The entries are to be duplicated exactly, with nothing left out.

== Data in this exercise ==

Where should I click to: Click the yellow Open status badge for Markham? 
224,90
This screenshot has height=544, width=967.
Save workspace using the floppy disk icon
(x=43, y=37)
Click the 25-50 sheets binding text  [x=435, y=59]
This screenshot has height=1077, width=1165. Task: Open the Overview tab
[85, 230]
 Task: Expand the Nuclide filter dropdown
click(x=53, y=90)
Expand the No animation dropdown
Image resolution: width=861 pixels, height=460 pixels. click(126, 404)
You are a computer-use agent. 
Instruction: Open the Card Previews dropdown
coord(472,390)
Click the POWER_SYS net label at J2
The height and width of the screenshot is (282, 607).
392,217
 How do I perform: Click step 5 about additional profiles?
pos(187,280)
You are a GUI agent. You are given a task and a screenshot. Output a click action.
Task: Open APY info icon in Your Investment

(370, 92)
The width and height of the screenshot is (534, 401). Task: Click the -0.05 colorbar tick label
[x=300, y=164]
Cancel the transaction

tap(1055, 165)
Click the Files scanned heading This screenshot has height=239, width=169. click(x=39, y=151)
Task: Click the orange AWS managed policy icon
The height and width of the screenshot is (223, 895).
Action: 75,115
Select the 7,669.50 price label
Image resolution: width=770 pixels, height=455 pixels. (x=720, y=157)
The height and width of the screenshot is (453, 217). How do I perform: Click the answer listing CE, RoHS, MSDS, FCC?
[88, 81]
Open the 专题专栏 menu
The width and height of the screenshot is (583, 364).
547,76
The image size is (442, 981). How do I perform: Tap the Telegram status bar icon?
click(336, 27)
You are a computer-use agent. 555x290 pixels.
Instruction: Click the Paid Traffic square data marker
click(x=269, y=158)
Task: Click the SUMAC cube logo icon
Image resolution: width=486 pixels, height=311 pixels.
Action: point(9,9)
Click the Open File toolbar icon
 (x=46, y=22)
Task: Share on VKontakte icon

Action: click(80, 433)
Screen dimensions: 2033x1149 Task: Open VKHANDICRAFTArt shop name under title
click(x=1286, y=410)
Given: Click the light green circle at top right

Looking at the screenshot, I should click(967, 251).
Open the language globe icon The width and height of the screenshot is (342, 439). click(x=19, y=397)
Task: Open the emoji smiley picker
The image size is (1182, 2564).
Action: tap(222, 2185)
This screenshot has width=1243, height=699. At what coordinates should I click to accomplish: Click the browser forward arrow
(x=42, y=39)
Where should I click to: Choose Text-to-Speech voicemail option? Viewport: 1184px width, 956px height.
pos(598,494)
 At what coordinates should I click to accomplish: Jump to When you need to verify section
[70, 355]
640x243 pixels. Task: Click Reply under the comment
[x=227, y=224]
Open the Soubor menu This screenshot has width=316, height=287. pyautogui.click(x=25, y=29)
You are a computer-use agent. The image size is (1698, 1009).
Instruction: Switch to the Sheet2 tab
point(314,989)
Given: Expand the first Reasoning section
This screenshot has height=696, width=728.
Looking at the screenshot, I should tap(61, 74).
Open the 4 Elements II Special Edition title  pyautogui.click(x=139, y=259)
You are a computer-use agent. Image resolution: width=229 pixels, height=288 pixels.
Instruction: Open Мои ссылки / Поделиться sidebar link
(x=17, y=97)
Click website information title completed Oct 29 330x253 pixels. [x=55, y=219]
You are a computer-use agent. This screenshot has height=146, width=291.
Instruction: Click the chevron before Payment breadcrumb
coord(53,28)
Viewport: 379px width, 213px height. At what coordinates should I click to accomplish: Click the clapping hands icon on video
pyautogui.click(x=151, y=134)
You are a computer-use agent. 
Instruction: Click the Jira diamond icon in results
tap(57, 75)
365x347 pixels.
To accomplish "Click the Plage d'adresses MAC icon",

===

> **Exercise solution**
Where should I click to: Click the yellow Open status badge for Markham? 
224,90
This screenshot has height=544, width=967.
Save workspace using the floppy disk icon
(x=43, y=37)
Click the 25-50 sheets binding text  [x=435, y=59]
This screenshot has height=1077, width=1165. Task: Open the Overview tab
[85, 230]
 Task: Expand the Nuclide filter dropdown
click(x=53, y=90)
Expand the No animation dropdown
Image resolution: width=861 pixels, height=460 pixels. click(126, 404)
You are a computer-use agent. 
Instruction: Open the Card Previews dropdown
coord(472,390)
Click the POWER_SYS net label at J2
The height and width of the screenshot is (282, 607).
392,217
 How do I perform: Click step 5 about additional profiles?
pos(187,280)
You are a GUI agent. You are given a task and a screenshot. Output a click action.
Task: Open APY info icon in Your Investment

(370, 92)
The width and height of the screenshot is (534, 401). Task: Click the -0.05 colorbar tick label
[x=300, y=164]
Cancel the transaction

tap(1055, 165)
Click the Files scanned heading This screenshot has height=239, width=169. click(x=39, y=151)
Task: Click the orange AWS managed policy icon
The height and width of the screenshot is (223, 895).
Action: 75,115
Select the 7,669.50 price label
Image resolution: width=770 pixels, height=455 pixels. (x=720, y=157)
The height and width of the screenshot is (453, 217). How do I perform: Click the answer listing CE, RoHS, MSDS, FCC?
[88, 81]
Open the 专题专栏 menu
The width and height of the screenshot is (583, 364).
547,76
The image size is (442, 981). How do I perform: Tap the Telegram status bar icon?
click(336, 27)
You are a computer-use agent. 555x290 pixels.
Instruction: Click the Paid Traffic square data marker
click(x=269, y=158)
Task: Click the SUMAC cube logo icon
Image resolution: width=486 pixels, height=311 pixels.
Action: point(9,9)
Click the Open File toolbar icon
 (x=46, y=22)
Task: Share on VKontakte icon

Action: click(80, 433)
Screen dimensions: 2033x1149 Task: Open VKHANDICRAFTArt shop name under title
click(x=1286, y=410)
Given: Click the light green circle at top right

Looking at the screenshot, I should click(967, 251).
Open the language globe icon The width and height of the screenshot is (342, 439). click(x=19, y=397)
Task: Open the emoji smiley picker
The image size is (1182, 2564).
Action: tap(222, 2185)
This screenshot has width=1243, height=699. At what coordinates should I click to accomplish: Click the browser forward arrow
(x=42, y=39)
Where should I click to: Choose Text-to-Speech voicemail option? Viewport: 1184px width, 956px height.
pos(598,494)
 At what coordinates should I click to accomplish: Jump to When you need to verify section
[70, 355]
640x243 pixels. Task: Click Reply under the comment
[x=227, y=224]
Open the Soubor menu This screenshot has width=316, height=287. pyautogui.click(x=25, y=29)
You are a computer-use agent. The image size is (1698, 1009).
Instruction: Switch to the Sheet2 tab
point(314,989)
Given: Expand the first Reasoning section
This screenshot has height=696, width=728.
Looking at the screenshot, I should tap(61, 74).
Open the 4 Elements II Special Edition title  pyautogui.click(x=139, y=259)
You are a computer-use agent. Image resolution: width=229 pixels, height=288 pixels.
Instruction: Open Мои ссылки / Поделиться sidebar link
(x=17, y=97)
Click website information title completed Oct 29 330x253 pixels. [x=55, y=219]
You are a computer-use agent. This screenshot has height=146, width=291.
Instruction: Click the chevron before Payment breadcrumb
coord(53,28)
Viewport: 379px width, 213px height. At what coordinates should I click to accomplish: Click the clapping hands icon on video
pyautogui.click(x=151, y=134)
You are a computer-use agent. 
Instruction: Click the Jira diamond icon in results
tap(57, 75)
365x347 pixels.
To accomplish "Click the Plage d'adresses MAC icon",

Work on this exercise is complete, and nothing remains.